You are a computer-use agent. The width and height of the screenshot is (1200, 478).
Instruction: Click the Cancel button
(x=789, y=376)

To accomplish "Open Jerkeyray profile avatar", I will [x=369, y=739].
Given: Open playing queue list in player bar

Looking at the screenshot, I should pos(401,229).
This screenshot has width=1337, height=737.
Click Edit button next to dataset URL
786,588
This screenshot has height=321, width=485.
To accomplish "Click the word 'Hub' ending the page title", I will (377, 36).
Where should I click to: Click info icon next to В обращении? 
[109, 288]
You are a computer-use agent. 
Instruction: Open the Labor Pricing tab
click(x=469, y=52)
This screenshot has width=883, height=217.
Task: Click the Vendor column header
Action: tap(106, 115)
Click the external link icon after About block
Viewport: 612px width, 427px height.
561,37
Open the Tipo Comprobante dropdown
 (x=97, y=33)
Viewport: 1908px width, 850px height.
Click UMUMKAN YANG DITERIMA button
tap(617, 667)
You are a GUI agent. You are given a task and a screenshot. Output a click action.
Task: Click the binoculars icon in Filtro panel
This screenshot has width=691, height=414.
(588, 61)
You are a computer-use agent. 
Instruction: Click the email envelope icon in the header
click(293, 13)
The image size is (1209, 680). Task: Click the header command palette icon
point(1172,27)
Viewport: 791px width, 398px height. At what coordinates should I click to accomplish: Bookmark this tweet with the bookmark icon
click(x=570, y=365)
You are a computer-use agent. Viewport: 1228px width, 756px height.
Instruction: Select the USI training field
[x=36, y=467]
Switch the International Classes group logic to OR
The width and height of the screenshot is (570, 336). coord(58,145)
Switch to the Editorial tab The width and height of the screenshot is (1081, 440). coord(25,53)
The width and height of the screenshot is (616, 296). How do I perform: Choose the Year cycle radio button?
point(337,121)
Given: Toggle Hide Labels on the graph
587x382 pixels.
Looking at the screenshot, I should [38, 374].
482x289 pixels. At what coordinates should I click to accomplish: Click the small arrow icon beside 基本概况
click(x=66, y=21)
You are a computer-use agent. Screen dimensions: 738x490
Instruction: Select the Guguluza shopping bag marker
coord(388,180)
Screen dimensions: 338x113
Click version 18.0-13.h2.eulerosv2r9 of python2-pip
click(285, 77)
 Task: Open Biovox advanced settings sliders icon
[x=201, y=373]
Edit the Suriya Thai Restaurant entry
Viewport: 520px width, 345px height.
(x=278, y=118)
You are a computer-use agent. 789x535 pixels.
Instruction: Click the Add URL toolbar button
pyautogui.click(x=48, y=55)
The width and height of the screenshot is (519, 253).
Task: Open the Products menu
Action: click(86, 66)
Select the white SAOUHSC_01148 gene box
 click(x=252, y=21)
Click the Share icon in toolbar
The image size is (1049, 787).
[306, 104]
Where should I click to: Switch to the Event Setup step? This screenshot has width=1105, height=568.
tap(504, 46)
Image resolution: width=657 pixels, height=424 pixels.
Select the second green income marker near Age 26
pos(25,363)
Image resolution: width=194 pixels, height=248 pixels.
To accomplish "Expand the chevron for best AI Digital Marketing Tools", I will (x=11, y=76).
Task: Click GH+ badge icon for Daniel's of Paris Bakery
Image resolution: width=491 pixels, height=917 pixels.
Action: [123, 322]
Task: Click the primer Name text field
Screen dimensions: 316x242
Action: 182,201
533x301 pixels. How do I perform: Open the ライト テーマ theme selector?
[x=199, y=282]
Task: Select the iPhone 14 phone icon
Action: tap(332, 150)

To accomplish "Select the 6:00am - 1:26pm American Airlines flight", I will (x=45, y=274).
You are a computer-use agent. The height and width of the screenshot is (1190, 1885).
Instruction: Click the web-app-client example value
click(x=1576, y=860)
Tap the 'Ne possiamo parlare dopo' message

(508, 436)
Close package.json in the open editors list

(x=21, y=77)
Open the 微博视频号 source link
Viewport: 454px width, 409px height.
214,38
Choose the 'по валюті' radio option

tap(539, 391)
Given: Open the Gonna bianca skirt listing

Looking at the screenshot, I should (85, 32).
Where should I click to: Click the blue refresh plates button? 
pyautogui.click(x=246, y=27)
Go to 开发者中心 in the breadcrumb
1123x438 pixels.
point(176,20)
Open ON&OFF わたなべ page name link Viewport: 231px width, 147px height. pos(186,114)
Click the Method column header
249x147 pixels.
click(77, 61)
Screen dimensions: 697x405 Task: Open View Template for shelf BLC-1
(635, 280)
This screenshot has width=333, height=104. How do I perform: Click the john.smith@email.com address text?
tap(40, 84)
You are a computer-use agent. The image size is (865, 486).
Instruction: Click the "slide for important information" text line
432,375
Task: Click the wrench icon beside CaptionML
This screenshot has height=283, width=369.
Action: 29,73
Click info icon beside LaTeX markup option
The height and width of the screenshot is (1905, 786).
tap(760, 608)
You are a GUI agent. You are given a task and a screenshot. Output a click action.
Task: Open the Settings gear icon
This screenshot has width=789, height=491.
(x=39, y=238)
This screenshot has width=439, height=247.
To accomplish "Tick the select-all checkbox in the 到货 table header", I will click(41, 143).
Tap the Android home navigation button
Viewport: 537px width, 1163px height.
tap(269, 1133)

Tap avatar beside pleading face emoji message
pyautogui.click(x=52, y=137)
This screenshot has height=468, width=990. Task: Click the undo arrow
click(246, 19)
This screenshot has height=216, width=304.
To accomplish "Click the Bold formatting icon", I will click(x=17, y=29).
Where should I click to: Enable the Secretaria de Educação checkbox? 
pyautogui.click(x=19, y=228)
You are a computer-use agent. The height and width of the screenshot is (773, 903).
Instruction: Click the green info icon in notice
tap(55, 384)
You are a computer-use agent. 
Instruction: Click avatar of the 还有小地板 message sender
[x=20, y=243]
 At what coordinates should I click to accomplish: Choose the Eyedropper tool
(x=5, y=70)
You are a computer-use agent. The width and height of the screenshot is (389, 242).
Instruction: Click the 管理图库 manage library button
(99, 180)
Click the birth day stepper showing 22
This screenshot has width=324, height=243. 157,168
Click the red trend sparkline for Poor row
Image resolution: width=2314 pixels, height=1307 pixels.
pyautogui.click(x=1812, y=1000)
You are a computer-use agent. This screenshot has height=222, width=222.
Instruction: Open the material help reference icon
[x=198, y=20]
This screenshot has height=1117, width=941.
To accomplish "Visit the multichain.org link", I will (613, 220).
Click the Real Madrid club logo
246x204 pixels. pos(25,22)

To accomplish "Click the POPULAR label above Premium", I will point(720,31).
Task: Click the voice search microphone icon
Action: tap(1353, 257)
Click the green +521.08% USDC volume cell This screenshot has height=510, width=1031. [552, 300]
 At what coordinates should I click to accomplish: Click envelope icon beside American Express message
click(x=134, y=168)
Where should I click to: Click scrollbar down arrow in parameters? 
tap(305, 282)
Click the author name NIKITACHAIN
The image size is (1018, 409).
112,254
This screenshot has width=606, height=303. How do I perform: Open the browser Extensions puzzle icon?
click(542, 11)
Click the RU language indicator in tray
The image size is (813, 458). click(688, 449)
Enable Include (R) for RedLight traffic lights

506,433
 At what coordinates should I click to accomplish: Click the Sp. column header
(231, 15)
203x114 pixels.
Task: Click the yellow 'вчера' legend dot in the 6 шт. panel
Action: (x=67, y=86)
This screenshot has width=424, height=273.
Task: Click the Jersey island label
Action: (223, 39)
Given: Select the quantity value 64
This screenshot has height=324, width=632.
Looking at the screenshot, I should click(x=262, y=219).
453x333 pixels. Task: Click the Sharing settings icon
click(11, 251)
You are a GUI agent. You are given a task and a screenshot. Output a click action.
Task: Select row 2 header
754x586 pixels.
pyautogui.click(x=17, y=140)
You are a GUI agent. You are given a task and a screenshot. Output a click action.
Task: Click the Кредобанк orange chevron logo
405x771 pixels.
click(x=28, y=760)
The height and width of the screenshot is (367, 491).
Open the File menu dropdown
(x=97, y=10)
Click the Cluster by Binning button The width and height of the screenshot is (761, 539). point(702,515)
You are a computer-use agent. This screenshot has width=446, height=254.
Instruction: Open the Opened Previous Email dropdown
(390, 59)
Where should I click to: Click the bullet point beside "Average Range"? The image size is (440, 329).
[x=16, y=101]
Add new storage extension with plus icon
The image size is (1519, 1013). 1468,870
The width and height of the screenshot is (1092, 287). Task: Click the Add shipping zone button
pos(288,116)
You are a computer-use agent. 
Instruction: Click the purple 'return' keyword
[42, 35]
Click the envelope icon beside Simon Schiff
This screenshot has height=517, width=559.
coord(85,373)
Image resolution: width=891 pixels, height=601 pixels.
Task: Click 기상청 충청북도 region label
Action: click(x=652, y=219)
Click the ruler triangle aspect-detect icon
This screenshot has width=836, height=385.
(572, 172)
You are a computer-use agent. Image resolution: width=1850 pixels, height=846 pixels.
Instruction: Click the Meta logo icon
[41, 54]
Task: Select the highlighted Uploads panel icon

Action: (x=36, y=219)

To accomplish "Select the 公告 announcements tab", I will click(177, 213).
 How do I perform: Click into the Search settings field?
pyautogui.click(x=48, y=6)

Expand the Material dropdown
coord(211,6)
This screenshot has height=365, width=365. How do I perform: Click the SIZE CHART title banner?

::::::::

Work request >>
From the line containing "Task: Select row 2 header" down to the final line of the records above, copy everything exactly and include nothing else.

Exercise response >>
Task: Select row 2 header
754x586 pixels.
pyautogui.click(x=17, y=140)
You are a GUI agent. You are given a task and a screenshot. Output a click action.
Task: Click the Кредобанк orange chevron logo
405x771 pixels.
click(x=28, y=760)
The height and width of the screenshot is (367, 491).
Open the File menu dropdown
(x=97, y=10)
Click the Cluster by Binning button The width and height of the screenshot is (761, 539). point(702,515)
You are a computer-use agent. This screenshot has width=446, height=254.
Instruction: Open the Opened Previous Email dropdown
(390, 59)
Where should I click to: Click the bullet point beside "Average Range"? The image size is (440, 329).
[x=16, y=101]
Add new storage extension with plus icon
The image size is (1519, 1013). 1468,870
The width and height of the screenshot is (1092, 287). Task: Click the Add shipping zone button
pos(288,116)
You are a computer-use agent. 
Instruction: Click the purple 'return' keyword
[42, 35]
Click the envelope icon beside Simon Schiff
This screenshot has height=517, width=559.
coord(85,373)
Image resolution: width=891 pixels, height=601 pixels.
Task: Click 기상청 충청북도 region label
Action: click(x=652, y=219)
Click the ruler triangle aspect-detect icon
This screenshot has width=836, height=385.
(572, 172)
You are a computer-use agent. Image resolution: width=1850 pixels, height=846 pixels.
Instruction: Click the Meta logo icon
[41, 54]
Task: Select the highlighted Uploads panel icon

Action: (x=36, y=219)

To accomplish "Select the 公告 announcements tab", I will click(177, 213).
 How do I perform: Click into the Search settings field?
pyautogui.click(x=48, y=6)

Expand the Material dropdown
coord(211,6)
This screenshot has height=365, width=365. How do I perform: Click the SIZE CHART title banner?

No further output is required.